Abstract

The present study aims at developing a wavelet kernel extreme learning machine (WKELM) and meta-heuristic method, known as particle swarm optimization (PSO). PSO algorithm is employed in order to provide a desirable modeling by optimal determination of parameters attributed to WKELM. In order to confirm the ability of employed PSO-WKELM approach in solving the problem, a well-known kernel-based support vector machine (SVM) is applied to compare the obtained results. 890 data points from 19 gravel-bed rivers located in the USA were used to feed the utilized heuristic models.
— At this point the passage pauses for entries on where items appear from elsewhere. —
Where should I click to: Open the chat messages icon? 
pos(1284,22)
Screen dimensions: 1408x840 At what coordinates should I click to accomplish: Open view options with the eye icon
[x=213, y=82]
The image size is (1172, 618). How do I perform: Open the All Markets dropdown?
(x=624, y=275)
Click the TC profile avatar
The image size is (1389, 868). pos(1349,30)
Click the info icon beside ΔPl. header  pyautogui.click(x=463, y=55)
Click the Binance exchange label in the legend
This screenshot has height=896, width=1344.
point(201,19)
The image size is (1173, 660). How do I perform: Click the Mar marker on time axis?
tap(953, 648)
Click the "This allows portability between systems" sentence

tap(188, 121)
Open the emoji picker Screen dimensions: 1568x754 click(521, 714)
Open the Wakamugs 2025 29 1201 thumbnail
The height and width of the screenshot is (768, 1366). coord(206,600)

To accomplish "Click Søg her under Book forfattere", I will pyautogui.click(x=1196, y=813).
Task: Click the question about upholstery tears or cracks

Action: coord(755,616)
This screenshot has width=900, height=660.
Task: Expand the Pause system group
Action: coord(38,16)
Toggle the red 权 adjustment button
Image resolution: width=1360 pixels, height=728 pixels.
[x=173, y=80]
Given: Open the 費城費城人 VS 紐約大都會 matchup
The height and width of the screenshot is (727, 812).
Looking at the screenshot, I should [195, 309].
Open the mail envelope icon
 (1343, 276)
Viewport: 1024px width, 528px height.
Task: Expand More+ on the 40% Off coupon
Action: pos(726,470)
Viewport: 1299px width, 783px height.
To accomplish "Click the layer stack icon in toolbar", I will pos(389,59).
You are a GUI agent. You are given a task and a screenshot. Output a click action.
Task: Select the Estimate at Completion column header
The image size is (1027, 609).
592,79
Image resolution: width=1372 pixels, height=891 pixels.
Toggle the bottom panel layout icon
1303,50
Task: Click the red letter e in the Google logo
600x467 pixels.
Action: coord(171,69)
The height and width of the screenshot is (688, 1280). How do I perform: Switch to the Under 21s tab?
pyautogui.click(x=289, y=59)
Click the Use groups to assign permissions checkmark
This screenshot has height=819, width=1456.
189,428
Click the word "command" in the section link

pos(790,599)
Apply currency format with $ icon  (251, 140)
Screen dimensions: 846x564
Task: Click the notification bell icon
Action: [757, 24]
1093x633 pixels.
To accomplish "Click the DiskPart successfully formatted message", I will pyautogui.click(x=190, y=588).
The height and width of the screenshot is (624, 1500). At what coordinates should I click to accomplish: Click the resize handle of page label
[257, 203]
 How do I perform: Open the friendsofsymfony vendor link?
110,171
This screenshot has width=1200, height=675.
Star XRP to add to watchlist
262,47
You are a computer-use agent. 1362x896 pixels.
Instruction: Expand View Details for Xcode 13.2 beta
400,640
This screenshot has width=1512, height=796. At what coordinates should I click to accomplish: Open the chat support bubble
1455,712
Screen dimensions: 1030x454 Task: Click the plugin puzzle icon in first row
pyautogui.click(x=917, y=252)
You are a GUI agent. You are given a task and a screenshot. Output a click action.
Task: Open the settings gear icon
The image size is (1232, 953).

Three different scenarios were proposed; in the scenario 1, different combinations of parameters based on hydraulic characteristics were prepared, scenario 2 was developed using both hydraulic and sediment properties as model inputs of bed load transport, and lastly, the performance of employed PSO-WKELM approach for prediction of bed load transport with different range of median particle size was investigated. The obtained results confirmed the higher predictive potential of PSO-WKELM in comparison with SVM. Also, it was found that prediction of bed load transport with median particles size ranging from 1 to 1.4 mm led to more valid outcome. Performing the sensitivity analysis demonstrated the remarkable impact of the ratio of average velocity (V) to shear velocity (U*) in modeling process.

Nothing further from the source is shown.